I’m counting down the days again.  Not the days until spring because it’s finally here.  I’m counting the days until my first package of bees arrives.  In my second year of beekeeping, I’m hoping it won’t be so nerve wracking to transport and install a package of bees.  Here’s how it unfolded last year.

The bees were to be shipped from Georgia to a distributor where I was to pick them up.  The April 4th date was approaching but spring was dragging its heels and I worried about their transition from southern climes to this chilly New England spring.

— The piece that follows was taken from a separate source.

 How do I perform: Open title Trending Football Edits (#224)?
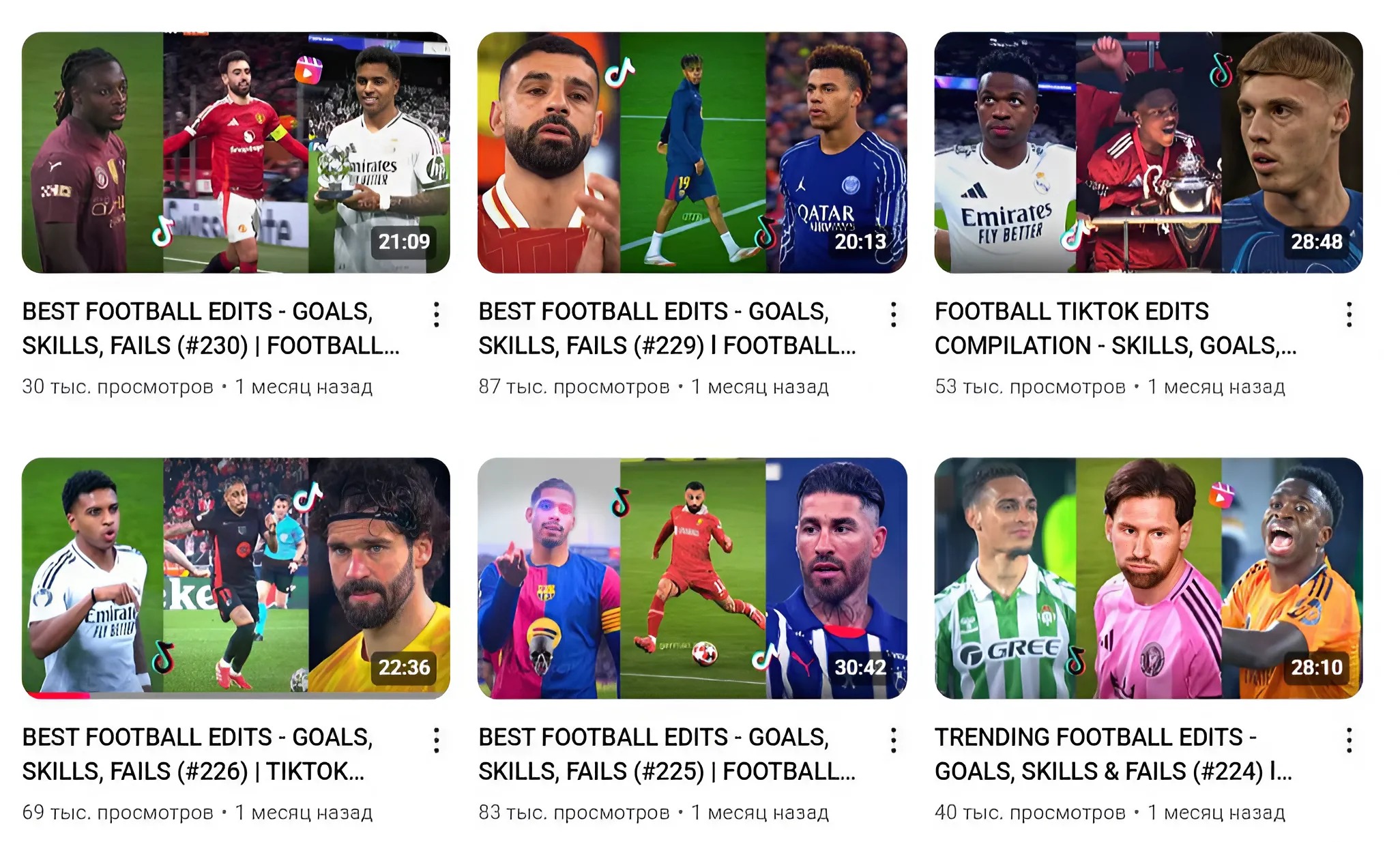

Thankfully so did a lot of people; the new delivery date was set for April 18th.  It dawned sunny and warmish.  With an hour’s drive, I had time to think.  How big are the boxes?  I hope they fit into my car.   Will I be able to install the hives correctly?  The maples had barely started flowering yet and I had only seen a few brave dandelions in the yard, first sources of nectar for the bees in the spring.  Would they have enough to eat?  Did I have everything I needed to set up emergency sugar-water for them if necessary?  I had 20,000 lives in my hands; I was nervous.  Peering ahead through the tiny young leaves on the trees, I saw twenty or so people milling around a large out-building as I pulled into the driveway. 

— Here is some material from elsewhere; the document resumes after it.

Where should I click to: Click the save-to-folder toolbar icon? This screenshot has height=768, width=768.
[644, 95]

I found the owner and paid for my bees; $196.00 for two packages, which is approximately 1.02 cents per bee.   A bargain.  The others mostly seemed to be old hands at this beekeeping thing and were talking among themselves.  After a few nods in greeting, I found a sunny spot out of the breeze to sit and people-watch while waiting for the delivery truck to arrive with its buzzing cargo.   Georgia is a long way away and bees are relatively good travelers but the goal is to get them into their new homes as quickly as possible.  A relay of drivers keeps them moving and this last driver, who pulled the overnight shift, looked sleepy as he pulled into the driveway, a large Dunkin Donuts coffee balanced on the dash, and maneuvered the truck around the parked cars.  The back hatch swung up, revealing hundreds of packages of bees – hundreds – each with 10,000 bees.   The packages were small rectangular boxes, essentially screened cages trimmed out in wood that would easily fit into my car, to my relief.  A few bees clung to the outside but on this cold morning, they weren’t too energetic and stayed put.   I wanted to hurry to get them home after their long journey but careening around corners and over bumps might upset them, let alone get me pulled over.  I counted on the police officer letting me off if this happened; just one look in the back seat and he’d send me on my way.  Though I had read and re-read the chapter on installing bees many times, and had talked with two experienced beekeepers, I was still nervous about this pivotal moment when I had 20,000 lives in my hands.  They made the trip home with me in the back of my little Prius but I still had to get them into their new home. . .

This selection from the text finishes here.